──────── Entries supplied ────────
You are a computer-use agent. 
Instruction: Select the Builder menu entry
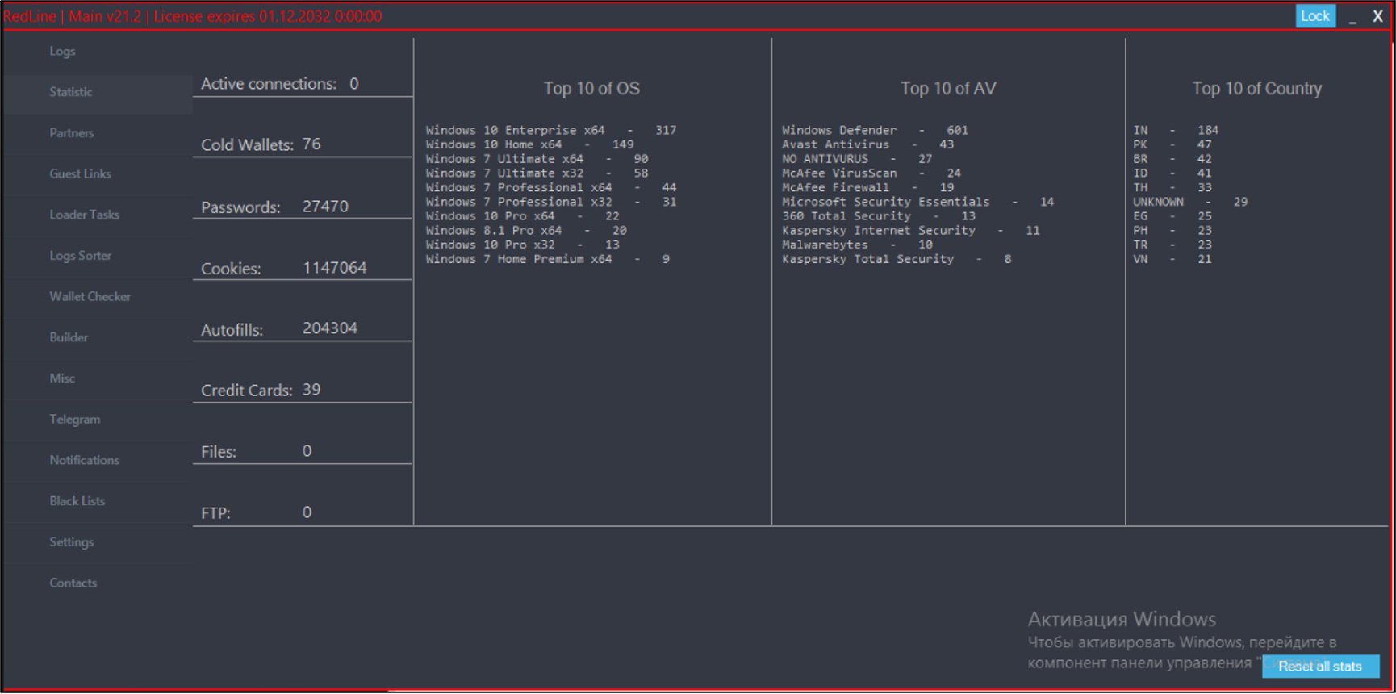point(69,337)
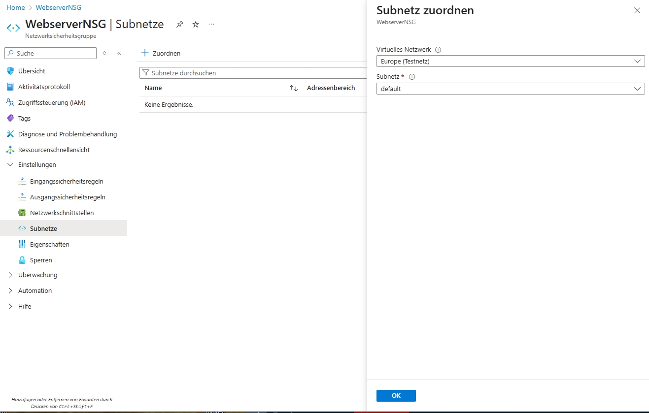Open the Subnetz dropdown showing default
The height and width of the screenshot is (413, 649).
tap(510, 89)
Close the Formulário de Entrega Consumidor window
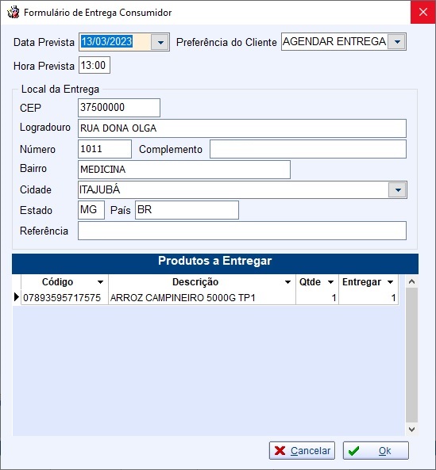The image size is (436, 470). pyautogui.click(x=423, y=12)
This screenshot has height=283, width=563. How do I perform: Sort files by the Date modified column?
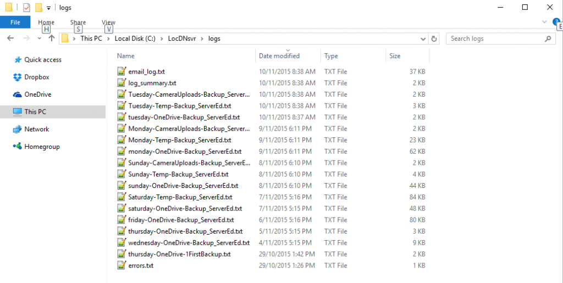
────────
**Exercise prompt**
Copy out every line of the listing word for word, but leave out the pictures.

**Task answer**
You are a computer-use agent. 
Instruction: Select the Builder menu entry
point(69,337)
Open the Subnetz dropdown showing default
The height and width of the screenshot is (413, 649).
tap(510, 89)
Close the Formulário de Entrega Consumidor window
The image size is (436, 470). pyautogui.click(x=423, y=12)
This screenshot has height=283, width=563. How do I perform: Sort files by the Date modified column?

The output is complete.